Muito simpático e visivelmente achando graça da minha reação àquele ambiente, Belchior só assumiu um ar mais sério ao começar a falar de sua paixão pela "Divina Comédia", poema épico escrito pelo italiano Dante Alighieri no século 14.

O cantor falava sem parar sobre a obra que estava inspirando sua produção de ilustrações. A proposta era criar 3.000 desenhos sobre as várias passagens do poema, e a metade já estava desenhada. Um trabalho de anos. Uma paixão quase juvenil foi tomando conta de seu discurso. Dante era, sem dúvida, a maior influência comportamental, filosófica e artística assumida por Belchior.

Os desenhos estavam em várias caixas, algumas com conteúdo disposto em rigorosa ordem. Outras, em amontoados caóticos, que pareciam deixar o próprio autor perdido. Belchior dispensava vários minutos procurando sofregamente por um ou outro desenho que considerava essencial para ser mostrado ao repórter.

Havia unidade de traço nos desenhos, alguns que pareciam mais finalizados, com um trabalho intenso de sombras, e outros que indicavam ainda estar numa fase de esboços.

Belchior não tinha ideia de quando terminaria esse trabalho. Acreditava que levaria mais alguns anos para completar os 3.000 desenhos, mas não estava contente com uma grande parte deles. Disse que provavelmente deveria refazer algumas vezes uma boa parte do material, sem a mínima pressa para acabar.

FASE FINAL

Durante quase três horas de conversa, ele fugiu de todas as perguntas sobre música. Lançara meses antes um álbum ao vivo, com boa recepção. Conversar sobre sua música não o interessava porque, afirmava tranquilamente, era algo já encaminhado, uma missão em fase final.
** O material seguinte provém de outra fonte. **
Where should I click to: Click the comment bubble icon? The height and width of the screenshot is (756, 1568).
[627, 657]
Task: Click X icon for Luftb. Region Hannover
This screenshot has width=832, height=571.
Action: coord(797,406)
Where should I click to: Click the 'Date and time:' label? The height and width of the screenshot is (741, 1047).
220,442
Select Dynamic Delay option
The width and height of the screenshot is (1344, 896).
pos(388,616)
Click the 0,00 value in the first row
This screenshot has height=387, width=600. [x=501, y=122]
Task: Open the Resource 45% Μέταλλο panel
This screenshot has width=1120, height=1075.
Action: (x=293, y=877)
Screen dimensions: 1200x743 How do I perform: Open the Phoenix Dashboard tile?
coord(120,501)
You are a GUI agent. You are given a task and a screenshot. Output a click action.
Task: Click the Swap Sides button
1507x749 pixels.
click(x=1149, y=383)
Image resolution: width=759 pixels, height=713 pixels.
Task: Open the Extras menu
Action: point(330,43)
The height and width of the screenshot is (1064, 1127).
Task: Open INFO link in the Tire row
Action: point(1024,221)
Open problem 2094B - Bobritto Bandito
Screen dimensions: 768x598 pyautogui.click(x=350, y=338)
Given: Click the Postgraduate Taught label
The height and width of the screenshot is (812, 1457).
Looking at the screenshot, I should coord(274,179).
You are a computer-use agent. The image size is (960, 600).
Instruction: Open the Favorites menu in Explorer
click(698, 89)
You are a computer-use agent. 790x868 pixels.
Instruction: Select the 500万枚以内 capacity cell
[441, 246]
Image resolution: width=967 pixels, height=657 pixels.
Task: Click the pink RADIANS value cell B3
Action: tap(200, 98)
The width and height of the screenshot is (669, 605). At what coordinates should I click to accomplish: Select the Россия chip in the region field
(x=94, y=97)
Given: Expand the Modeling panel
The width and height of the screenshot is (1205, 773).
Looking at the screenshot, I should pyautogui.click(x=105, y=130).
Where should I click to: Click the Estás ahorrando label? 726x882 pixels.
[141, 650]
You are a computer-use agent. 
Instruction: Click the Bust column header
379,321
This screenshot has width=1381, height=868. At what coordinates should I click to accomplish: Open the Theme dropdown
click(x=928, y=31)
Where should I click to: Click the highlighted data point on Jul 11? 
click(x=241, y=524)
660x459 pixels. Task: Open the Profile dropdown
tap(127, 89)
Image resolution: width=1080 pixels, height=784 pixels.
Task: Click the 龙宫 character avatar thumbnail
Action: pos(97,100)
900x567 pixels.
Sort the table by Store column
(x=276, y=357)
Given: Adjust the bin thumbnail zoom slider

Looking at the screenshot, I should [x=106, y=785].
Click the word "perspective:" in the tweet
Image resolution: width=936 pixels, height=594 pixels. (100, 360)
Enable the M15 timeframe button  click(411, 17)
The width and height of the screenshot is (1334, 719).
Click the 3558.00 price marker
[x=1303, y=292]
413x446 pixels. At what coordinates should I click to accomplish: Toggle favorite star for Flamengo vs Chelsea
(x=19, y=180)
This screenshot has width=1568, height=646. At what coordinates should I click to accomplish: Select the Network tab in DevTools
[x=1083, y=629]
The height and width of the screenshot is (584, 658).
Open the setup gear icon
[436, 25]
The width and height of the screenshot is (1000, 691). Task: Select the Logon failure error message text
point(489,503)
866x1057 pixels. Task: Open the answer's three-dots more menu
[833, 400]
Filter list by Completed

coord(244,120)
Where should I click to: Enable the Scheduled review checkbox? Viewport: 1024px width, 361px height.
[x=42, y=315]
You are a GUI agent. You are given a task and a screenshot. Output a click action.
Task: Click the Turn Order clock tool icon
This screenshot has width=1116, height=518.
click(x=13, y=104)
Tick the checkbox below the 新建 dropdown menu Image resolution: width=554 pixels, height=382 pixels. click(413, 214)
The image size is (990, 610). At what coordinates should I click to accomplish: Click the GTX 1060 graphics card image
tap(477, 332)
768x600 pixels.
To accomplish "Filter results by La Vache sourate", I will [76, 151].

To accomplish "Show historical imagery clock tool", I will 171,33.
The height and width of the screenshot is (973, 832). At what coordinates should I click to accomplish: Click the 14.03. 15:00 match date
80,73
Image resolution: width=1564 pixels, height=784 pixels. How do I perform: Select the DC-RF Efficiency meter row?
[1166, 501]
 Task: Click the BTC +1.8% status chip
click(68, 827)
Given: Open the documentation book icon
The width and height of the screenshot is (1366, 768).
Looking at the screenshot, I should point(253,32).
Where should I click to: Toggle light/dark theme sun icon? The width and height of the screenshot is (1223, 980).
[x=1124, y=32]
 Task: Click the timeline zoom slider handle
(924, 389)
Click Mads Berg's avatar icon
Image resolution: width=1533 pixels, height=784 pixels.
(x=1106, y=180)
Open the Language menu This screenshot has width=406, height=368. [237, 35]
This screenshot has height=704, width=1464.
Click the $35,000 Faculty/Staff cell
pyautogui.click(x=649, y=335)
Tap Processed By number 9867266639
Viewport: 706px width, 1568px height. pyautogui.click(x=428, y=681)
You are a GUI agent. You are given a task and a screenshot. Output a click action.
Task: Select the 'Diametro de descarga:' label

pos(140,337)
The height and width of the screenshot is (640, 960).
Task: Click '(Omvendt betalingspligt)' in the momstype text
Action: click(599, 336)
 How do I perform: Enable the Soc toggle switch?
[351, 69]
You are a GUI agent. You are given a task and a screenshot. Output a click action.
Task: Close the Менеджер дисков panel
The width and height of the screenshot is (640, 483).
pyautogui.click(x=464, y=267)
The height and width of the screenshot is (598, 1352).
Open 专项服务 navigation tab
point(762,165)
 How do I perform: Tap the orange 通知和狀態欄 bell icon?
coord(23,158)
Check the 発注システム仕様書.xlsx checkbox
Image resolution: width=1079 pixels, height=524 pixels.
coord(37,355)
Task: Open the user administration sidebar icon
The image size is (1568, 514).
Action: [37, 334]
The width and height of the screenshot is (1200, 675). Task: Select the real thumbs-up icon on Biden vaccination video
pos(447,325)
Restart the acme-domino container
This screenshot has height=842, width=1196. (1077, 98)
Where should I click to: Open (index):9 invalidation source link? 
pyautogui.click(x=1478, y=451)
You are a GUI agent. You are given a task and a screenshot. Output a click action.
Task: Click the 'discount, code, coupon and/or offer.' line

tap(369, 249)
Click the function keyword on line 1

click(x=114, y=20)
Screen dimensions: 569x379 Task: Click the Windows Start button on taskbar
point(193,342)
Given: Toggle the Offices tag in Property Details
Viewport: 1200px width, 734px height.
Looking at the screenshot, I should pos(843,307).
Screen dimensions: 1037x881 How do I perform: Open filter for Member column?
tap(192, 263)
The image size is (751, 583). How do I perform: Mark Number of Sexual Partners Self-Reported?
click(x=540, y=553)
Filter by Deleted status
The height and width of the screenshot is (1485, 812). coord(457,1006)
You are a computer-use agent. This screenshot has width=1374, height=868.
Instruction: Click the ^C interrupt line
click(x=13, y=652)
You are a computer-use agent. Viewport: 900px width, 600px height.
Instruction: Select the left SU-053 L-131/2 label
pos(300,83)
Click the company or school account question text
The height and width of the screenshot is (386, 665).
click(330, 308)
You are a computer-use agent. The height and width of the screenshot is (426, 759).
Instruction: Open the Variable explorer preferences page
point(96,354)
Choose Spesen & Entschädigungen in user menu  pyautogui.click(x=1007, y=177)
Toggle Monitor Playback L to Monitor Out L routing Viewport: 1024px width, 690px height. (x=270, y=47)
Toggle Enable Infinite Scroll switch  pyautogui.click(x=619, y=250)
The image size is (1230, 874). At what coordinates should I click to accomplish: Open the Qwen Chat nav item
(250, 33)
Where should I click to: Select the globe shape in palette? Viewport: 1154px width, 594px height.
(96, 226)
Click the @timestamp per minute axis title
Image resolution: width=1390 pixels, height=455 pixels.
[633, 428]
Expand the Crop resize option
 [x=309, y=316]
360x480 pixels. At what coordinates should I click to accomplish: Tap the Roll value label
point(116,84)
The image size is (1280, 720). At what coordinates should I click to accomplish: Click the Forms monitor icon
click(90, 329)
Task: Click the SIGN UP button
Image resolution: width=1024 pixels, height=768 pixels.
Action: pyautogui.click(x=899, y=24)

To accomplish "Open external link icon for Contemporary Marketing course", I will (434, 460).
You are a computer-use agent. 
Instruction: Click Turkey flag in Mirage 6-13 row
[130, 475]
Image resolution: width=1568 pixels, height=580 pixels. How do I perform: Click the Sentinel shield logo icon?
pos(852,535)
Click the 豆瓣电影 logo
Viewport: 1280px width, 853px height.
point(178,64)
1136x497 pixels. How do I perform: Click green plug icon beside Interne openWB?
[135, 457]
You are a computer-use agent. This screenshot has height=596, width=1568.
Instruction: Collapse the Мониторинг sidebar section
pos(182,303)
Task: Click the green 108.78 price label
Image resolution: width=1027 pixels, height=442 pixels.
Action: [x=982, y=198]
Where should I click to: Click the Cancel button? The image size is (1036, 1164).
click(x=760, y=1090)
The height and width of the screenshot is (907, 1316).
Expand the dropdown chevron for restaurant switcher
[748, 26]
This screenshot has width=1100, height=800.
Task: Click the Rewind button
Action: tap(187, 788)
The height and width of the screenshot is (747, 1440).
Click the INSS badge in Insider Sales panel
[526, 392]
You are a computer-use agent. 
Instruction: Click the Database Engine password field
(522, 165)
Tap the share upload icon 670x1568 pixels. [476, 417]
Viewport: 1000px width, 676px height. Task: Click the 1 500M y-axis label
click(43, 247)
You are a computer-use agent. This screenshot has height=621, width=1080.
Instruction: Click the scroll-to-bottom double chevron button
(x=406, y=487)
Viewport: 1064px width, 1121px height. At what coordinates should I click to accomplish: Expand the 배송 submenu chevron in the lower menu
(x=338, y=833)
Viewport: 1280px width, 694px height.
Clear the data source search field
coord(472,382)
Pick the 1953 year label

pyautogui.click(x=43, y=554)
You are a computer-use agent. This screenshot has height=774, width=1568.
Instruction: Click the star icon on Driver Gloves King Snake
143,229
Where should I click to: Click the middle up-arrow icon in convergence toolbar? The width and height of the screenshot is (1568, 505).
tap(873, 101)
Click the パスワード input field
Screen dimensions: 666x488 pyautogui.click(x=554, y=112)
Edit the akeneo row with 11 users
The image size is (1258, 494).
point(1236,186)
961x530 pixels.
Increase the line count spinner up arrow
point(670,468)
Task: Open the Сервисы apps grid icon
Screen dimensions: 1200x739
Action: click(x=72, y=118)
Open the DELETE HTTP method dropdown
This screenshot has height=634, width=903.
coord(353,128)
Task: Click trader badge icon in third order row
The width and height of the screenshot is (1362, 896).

"Gosto de cantar e gosto de escrever canções, mas depois que você compõe e grava, tudo é capaz de andar por conta própria. Um dia eu vou morrer e minhas músicas vão continuar por aqui. Terei deixado as minhas gravações, e uma boa parte delas foi gravada de modo brilhante por outras pessoas. Mas esses desenhos ainda precisam muito da minha dedicação."

Na despedida, Belchior deu ao repórter um exemplar do disco mais recente, com autógrafo carinhoso na capa, e disse: "Desculpe, mas ainda não posso dar um desenho a você. Eu não considero nenhum deles como terminado."